MUBI is a streaming service catering to cinephiles who believe in quality over quantity. Each day, MUBI adds a new film to its library, where it will stay for 30 days, after which it circulates out and gives room for another new entry. Throughout 2019, we will highlight one MUBI movie per month to help illustrate the catalog’s breadth and importance.
If you know your samurai cinema, you’re probably familiar with Hara-Kiri, if not the film with that title, then the cultural concept around which that film’s drama revolves. Hara-kiri is a form of ritualistic suicide committed by samurai attempting to save face, either as recompense for an act of cowardice or as a way to escape a dishonorable death or lifestyle. Masaki Kobayashi’s 1963 film, Hara-Kiri, is an adaptation of a novel by Yasuhiko Takiguchi that examines the code of samurai honor with cynicism and ire, framing feudal Japan as a culture built so rigidly around rules that it doesn’t hold any capacity for humanity. It’s a classic of the samurai genre, and it’s well worth checking out if you’re so inclined.
What less of you may be aware of is that Takashi Miike remade this film in 2011 as Hara-Kiri: Death of a Samurai. I wouldn’t blame you for letting this one slip by, considering how prolific Miike’s filmography is, but in terms of recreating a classic, it’s a worthy entry in that filmography. Just as the in the original story, we open on Hanshirô (Ebizô Ichikawa), a masterless samurai hoping to commit hara-kiri on the premises of a local lord Kageyu (Kôji Yakusho). Believing that Hanshirô is attempting to defraud the estate by hoping for an offer of charity in lieu of suicide, Kageyu recounts the story of a samurai named Motome (Eita) who recently came to his estate with a similar request but tried to back out at the last second. At the conclusion of the tale, Hanshirô claims to have no knowledge of this other samurai and still wishes to proceed. And yet, as the ceremony threatens to commence, it seems that there’s more to Hanshirô than he claims.
If you’re familiar with the first film or the original novel, Miike’s version is not going to be revelatory in its differences.

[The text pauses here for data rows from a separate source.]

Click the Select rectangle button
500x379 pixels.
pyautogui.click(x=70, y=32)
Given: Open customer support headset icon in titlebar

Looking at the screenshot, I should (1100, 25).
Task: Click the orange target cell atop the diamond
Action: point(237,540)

In fact, it’s nearly a beat for beat recreation of the first film, albeit with a bit more economy in the present day narrative that wraps around the lengthier, meatier flashback sequences that allow Hanshirô’s motivations to come into focus. This does nothing to detract from the impact of the story, though, which hinges upon the idea that strict adherence to codes of honor is an inhuman farce, a way for those in power to excuse themselves from compassion by demanding the ultimate sacrifice of one’s life in exchange for charity. A centerpiece of the film’s symbolism is a display of ceremonial armor, which is eventually dashed to the floor in demonstration of its hollowness and worthlessness. It’s powerful stuff that makes one question the rules each of us live by, and whether those rules are more self-serving than we realize.
However, the main reason to be invested in this remake is for Takashi Miike’s direction, which is relatively restrained but still bears his notable trademarks. This isn’t a particularly bloody story, but Miike milks the violence for what it’s worth. He makes Motome’s attempts to impale himself on a blunt bamboo sword uncomfortably grueling to watch, as the camera lingers on his exasperated expression while a crowd of wealthier samurai watch pitilessly. Another character’s illness is shown in rich red hues vomited upon wooden floorboards. The kicker, though – and probably the reason why Miike was drawn to the material – is a legendary swordfight between Hanshirô and an army of samurai with only a bamboo sword of his own for protection. It’s a fantastic fight that serves as the ultimate expression of Hanshirô’s worth compared to his wealthier, more arrogant, more complacent counterparts, and Ichikawa carries it with both physical grace and emotional gravitas.
Hara-Kiri: Death of a Samurai is one of those rare instances where a remake is about on par with the original. Though the stripped-down monochromatic nature of the original film is a touch more melodramatic due to the limitations of its time, this remake retains the spirit of that original while also indulging in a bit more bloody spectacle to make the emotional impact of those beats hit home. If samurai cinema is your thing, this is essential viewing.